I fear that this other woman will affect the decision as to whether or not Daddy will be allowed to remain here. Observing her shock at the presence of not just one, but two people sleeping in the room, I attempt preemptively to assure her that I've no idea who the woman is, that she wasn't even there before. She expresses concern about letting Daddy stay where any thief might come and rob him in his sleep.
At some point during all of this, I imagine the possibility of his sleeping in the truck if all else fails. I suggest, however, that maybe if he goes to the other seat that is a little bit lower, and therefore more out of the way, that he might be safe (quite comical in that it was only a few feet away).
She agrees (I can't remember what else, if anything, happened. Maybe this is when I awoke).
__________________
The dream faded to stirring slumber, I assume. I lay there for quite some time, debating with myself the virtue of getting all of this down before it became non-access memory. I'm sure I waited longer than I should have, but the subsequent rumination gave rise to what follows.
I apologize for leaving, but isn't that what we do? By moving, although I do mean leaving, I don't intend to abandon anyone. My various departures are not some grand gesture, rather feeble fleeing, but restlessly searching nevertheless. I don't know what from or whereto. I don't know why. I don't even know who, let alone what I am. Purpose is beyond all comprehension.

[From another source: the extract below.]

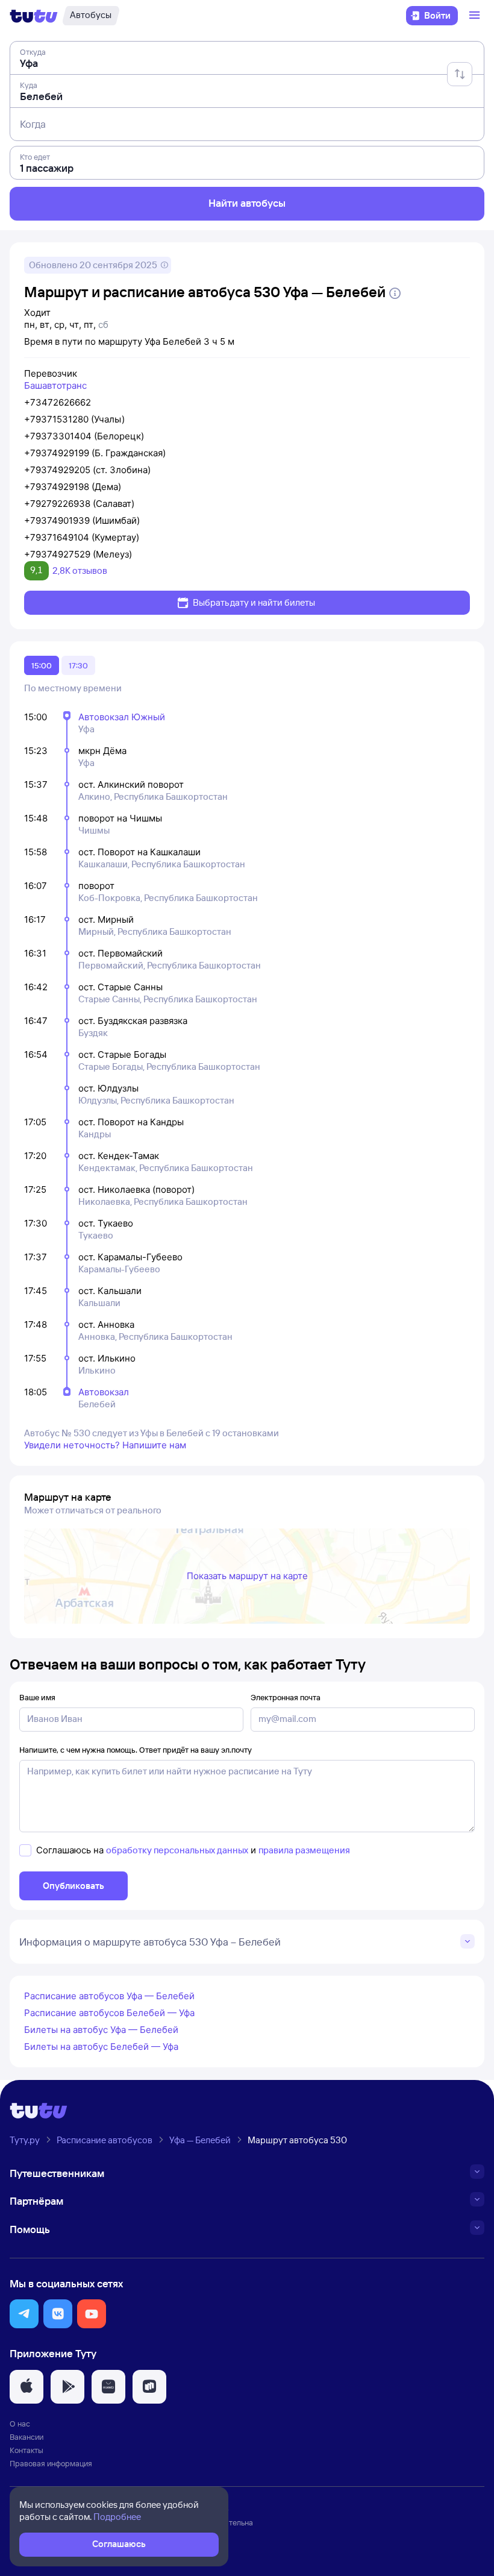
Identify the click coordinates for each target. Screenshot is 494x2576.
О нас (20, 2423)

Why here? Good question. Why bowling? Everything in my dreams is only sourced from EVERYTHING I'VE EVER THOUGHT. Everything I've ever thought is presaged by the eternal presence of not belonging anywhere in particular:
From when shortly after Rick Roman died, when I had that dream in which the two of us were somwhere indistinct, and he said to me, "You don't belong here."

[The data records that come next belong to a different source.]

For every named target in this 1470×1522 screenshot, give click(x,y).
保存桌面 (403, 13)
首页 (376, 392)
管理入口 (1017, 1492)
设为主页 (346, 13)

I told Beth Ida Stern about this, whereupon she felt prompted to reassure me that maybe he meant where he actually was (in the land of the dead) and not at ImprovOlympic (where we'd performed together). I'd thought of that already, but it was still unsettling.
All the way back to when I was about eight years old, sitting on the toilet and said to myself, "You don't belong in this family."
Where the fuck did that come from?
Welcome or not, concurring existences have shattered against the overwhelming reminder of being at odds, despite details that would indicate otherwise. Just like two different versions of the same book, read decades apart, were able to become one, when I'd tapped the nonlinear nature of my subconscious memory.
Accompanying that eight-year-old's revelation was the first time I recall a remarkably vague physical sensation that I've had on occasion throughout my life. I used to think of it as a feeling and flavor in my mouth - a structure with a solid metal surface, and some kind of padding sandwiched in its middle - on which I would bite and sense a pliable hardness against my teeth.
Upon and after awakening just now, it was here again. But this time it stayed long enough for further analysis, more extensive than I'd ever felt afforded before. The thin metal plates with dense sponginess still applies, but there is something more. For while it's not actually tangible, I feel this sensation quite profoundly.
It is a weight, and heavy though it seems, it is also extreme in its lightness somehow. It is - or was a moment ago, anyway - a concentration of mass inside my upper torso and extending to the inner workings of my head.
Yes. It is a dense mass, it is inertly heavy, if that's possible, and strong. Heavy, but only to the degree which keeps me from flying off and away from the earth.
As much as I'd like to end with that, another thought has just come to mind. Could this also be the waste in my intestines?
So much detail, while so seemingly important, can contain far too much information to digest.